- _WORK TO BE COMPLETED_
Using the records below, find every line that includes "will" and copy it.

- _SOURCE DATA_
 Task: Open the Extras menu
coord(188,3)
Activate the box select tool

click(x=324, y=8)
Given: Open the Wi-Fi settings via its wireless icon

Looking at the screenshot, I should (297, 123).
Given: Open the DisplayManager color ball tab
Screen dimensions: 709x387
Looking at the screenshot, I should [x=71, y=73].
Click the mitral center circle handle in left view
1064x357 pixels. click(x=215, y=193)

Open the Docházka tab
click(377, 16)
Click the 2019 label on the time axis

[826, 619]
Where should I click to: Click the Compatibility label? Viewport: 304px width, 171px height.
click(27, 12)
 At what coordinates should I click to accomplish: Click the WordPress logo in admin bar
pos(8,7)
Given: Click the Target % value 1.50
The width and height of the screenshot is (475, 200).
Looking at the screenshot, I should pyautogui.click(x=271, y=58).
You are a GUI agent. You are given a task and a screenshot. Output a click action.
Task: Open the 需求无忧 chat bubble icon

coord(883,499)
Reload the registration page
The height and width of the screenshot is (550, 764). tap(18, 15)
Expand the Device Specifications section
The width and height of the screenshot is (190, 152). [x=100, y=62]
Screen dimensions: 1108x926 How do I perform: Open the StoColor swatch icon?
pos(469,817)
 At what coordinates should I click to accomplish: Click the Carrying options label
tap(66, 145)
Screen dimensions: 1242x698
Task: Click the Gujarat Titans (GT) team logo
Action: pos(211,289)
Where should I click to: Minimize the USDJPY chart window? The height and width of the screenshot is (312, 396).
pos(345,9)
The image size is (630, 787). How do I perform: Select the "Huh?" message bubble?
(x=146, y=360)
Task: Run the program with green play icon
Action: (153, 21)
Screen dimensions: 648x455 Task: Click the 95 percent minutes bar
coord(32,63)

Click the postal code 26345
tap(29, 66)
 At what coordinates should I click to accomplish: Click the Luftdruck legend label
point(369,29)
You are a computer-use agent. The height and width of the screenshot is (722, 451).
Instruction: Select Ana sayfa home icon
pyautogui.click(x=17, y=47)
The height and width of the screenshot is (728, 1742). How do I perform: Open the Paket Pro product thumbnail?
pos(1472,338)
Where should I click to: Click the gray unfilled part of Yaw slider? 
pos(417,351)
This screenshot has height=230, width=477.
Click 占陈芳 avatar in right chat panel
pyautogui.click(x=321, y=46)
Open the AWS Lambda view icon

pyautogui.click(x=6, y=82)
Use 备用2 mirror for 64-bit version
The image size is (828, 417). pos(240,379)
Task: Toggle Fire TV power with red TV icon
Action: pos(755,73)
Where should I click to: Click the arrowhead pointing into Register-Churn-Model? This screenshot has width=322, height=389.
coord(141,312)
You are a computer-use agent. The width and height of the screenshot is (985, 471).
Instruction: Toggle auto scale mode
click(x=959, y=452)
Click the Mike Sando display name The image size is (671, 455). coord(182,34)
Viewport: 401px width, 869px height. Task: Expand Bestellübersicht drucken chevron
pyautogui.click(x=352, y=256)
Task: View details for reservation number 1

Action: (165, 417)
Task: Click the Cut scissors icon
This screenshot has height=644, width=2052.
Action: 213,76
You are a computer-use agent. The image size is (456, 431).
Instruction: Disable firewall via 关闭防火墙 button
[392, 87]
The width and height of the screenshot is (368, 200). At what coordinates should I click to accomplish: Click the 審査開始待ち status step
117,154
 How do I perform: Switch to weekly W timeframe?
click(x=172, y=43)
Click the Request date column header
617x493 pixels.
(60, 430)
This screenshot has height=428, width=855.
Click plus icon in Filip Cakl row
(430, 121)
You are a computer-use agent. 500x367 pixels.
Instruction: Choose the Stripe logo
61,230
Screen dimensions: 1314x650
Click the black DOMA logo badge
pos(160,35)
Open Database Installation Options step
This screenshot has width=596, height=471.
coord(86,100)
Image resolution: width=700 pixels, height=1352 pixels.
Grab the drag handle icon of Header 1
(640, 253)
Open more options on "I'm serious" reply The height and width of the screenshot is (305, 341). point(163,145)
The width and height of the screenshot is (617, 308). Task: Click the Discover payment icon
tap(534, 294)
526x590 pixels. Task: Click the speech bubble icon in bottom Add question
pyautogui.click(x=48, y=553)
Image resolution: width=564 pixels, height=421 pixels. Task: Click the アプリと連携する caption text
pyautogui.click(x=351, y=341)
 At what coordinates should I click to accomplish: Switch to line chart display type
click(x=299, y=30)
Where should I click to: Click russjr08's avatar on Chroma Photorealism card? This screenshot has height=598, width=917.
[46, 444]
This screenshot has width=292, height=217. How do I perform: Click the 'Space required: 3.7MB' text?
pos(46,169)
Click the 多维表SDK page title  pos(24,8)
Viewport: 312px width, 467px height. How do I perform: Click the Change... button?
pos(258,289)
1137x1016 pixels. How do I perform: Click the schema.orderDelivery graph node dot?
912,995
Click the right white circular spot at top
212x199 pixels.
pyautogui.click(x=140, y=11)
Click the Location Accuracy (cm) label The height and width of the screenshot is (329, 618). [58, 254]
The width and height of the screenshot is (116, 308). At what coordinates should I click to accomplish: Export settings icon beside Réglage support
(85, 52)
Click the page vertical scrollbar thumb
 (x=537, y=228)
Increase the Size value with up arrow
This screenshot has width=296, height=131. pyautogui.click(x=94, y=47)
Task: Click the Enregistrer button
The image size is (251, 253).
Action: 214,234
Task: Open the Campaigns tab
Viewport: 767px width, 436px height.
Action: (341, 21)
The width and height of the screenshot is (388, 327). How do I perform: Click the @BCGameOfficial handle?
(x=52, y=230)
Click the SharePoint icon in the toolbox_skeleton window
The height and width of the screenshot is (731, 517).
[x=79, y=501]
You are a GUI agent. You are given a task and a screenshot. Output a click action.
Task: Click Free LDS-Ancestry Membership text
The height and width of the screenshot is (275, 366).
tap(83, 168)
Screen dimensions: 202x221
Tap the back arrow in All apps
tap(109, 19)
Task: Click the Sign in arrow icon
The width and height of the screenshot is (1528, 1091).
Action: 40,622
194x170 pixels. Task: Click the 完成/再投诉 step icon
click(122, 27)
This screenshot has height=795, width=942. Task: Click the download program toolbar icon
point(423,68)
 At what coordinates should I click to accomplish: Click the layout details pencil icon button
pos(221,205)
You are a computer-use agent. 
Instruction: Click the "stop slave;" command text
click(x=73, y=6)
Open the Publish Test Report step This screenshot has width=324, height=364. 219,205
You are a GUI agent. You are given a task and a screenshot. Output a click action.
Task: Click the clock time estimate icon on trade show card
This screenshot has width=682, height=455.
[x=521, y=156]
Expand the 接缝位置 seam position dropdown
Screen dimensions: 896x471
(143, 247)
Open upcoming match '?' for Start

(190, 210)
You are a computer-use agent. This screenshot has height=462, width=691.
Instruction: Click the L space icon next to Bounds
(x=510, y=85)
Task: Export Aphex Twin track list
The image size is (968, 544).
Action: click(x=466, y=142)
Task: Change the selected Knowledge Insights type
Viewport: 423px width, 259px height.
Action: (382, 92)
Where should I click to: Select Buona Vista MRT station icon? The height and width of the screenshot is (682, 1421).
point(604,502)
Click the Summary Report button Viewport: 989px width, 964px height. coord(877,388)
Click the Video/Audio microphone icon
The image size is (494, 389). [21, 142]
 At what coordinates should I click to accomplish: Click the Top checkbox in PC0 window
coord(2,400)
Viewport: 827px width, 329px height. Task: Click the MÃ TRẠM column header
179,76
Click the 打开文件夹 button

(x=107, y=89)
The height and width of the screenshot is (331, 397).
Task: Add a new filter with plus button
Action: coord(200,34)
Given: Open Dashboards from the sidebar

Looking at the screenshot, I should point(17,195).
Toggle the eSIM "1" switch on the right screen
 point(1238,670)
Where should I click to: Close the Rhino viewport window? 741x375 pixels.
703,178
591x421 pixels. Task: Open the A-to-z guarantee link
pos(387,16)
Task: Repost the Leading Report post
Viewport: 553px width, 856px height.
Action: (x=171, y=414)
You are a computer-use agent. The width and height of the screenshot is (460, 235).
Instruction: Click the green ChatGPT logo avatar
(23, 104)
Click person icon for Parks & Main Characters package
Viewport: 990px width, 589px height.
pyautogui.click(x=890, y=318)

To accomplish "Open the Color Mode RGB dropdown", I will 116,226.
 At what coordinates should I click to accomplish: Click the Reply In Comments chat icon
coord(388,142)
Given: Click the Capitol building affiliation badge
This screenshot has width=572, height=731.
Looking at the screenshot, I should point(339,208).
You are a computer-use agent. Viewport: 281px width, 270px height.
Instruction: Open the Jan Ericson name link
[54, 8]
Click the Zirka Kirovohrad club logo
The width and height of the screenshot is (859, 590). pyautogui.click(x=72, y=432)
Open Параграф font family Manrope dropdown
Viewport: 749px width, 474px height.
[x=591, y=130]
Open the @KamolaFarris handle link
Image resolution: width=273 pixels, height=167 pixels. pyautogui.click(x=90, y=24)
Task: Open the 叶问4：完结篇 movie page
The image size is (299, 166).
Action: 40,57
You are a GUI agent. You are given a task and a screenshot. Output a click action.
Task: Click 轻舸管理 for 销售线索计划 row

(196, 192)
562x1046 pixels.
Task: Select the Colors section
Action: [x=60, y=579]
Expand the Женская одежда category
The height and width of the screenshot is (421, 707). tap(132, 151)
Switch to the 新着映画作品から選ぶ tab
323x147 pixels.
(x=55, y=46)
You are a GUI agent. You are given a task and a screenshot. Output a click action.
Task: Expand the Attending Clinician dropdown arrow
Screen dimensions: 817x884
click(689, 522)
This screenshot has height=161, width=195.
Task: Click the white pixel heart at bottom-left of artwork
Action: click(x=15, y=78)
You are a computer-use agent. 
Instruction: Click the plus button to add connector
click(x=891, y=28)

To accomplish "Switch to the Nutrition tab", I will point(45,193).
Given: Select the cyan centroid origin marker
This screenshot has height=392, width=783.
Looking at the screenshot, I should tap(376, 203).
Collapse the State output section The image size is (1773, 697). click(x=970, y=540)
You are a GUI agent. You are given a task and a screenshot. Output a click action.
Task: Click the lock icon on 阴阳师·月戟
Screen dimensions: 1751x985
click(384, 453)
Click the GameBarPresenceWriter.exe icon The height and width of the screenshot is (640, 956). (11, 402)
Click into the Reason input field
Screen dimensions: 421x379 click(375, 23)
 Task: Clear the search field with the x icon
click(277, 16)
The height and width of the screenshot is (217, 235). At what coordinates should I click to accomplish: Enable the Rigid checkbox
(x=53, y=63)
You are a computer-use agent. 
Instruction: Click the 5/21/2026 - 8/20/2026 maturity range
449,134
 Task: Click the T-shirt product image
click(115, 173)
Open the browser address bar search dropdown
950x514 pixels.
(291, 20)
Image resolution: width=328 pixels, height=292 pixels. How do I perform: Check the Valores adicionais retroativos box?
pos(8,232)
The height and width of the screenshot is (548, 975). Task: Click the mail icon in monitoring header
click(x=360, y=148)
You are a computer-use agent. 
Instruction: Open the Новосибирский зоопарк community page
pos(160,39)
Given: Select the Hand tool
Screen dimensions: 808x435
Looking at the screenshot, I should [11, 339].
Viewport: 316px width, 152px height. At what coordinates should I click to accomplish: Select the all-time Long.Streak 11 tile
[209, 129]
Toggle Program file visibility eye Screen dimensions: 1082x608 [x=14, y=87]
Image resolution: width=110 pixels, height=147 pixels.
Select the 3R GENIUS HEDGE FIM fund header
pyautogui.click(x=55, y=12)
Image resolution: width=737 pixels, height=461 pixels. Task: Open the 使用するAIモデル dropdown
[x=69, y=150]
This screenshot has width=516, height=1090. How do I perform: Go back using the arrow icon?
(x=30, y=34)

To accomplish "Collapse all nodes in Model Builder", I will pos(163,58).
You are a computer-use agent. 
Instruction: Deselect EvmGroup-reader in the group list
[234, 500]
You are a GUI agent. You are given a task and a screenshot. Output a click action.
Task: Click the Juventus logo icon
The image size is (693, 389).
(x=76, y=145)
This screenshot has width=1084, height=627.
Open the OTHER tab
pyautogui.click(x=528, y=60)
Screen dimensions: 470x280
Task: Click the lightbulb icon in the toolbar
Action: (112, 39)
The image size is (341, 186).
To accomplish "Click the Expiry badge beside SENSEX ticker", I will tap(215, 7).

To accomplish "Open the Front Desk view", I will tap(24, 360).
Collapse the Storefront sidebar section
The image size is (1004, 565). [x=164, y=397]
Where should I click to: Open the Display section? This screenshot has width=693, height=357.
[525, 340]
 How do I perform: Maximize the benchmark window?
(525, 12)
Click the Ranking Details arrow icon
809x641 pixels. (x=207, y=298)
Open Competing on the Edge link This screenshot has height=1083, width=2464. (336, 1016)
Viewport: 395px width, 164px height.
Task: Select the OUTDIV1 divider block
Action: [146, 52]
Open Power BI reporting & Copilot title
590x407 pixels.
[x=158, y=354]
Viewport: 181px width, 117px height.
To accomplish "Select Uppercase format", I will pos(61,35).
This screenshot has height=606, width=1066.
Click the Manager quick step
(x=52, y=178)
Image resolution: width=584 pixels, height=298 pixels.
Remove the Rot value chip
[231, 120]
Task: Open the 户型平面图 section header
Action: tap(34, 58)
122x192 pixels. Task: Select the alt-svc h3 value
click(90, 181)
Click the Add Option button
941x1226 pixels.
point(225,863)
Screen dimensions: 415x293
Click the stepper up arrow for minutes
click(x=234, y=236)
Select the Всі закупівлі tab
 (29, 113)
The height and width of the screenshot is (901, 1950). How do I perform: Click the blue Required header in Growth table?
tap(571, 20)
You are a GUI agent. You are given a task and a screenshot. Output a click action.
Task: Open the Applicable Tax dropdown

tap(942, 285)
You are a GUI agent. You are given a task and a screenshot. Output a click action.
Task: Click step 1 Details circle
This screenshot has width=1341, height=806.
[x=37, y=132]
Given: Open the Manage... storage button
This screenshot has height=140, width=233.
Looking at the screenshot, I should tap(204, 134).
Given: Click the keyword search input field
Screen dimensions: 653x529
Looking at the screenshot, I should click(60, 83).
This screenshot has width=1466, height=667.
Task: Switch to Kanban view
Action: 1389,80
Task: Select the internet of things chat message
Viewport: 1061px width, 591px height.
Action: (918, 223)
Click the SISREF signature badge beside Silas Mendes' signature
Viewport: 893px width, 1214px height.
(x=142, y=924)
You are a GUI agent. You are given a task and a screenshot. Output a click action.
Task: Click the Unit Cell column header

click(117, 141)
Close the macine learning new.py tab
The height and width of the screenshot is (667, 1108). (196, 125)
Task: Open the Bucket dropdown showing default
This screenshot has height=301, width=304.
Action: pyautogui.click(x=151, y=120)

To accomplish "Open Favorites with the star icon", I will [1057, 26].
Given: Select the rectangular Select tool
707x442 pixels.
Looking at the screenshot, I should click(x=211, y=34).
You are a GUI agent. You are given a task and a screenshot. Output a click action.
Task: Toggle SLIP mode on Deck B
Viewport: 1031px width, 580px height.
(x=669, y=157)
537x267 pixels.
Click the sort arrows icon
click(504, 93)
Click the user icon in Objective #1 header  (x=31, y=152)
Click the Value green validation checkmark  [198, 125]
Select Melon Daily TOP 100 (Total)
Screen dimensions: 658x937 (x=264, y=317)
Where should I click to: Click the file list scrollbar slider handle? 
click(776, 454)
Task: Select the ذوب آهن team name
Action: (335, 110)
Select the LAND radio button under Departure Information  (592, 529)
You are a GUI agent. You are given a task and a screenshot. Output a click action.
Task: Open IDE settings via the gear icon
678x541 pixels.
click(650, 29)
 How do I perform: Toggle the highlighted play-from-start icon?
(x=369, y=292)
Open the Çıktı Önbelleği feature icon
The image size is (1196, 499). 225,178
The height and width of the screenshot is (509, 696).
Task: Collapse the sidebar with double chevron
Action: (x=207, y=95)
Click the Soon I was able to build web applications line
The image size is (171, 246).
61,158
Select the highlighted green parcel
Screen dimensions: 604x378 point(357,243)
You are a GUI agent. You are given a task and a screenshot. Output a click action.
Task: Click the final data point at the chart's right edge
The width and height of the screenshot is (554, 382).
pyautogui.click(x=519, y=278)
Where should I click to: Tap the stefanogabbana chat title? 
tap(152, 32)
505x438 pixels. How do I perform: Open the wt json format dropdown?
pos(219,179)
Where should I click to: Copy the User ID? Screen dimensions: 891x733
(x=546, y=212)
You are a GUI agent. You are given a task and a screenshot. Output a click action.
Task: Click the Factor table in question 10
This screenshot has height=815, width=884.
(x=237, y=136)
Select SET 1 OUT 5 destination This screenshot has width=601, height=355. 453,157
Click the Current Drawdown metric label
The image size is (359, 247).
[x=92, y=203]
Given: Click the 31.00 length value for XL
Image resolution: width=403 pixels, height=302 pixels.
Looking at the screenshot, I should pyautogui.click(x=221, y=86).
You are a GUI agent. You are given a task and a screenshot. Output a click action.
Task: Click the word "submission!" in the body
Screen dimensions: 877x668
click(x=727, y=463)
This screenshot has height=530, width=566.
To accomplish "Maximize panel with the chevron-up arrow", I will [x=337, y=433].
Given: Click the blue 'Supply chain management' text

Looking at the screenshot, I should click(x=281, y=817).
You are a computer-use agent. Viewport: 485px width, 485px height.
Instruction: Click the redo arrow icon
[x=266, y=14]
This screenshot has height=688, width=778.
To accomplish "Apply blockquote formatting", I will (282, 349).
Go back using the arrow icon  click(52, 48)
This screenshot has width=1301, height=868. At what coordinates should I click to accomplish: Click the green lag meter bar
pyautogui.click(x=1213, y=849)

- _EXPECTED ANSWER_
To accomplish "Open the Color Mode RGB dropdown", I will 116,226.
To accomplish "Switch to the Nutrition tab", I will point(45,193).
To accomplish "Collapse all nodes in Model Builder", I will pos(163,58).
To accomplish "Click the Expiry badge beside SENSEX ticker", I will tap(215, 7).
To accomplish "Open the Front Desk view", I will tap(24, 360).
To accomplish "Select Uppercase format", I will pos(61,35).
To accomplish "Open Favorites with the star icon", I will [1057, 26].
To accomplish "Maximize panel with the chevron-up arrow", I will [x=337, y=433].
To accomplish "Apply blockquote formatting", I will (282, 349).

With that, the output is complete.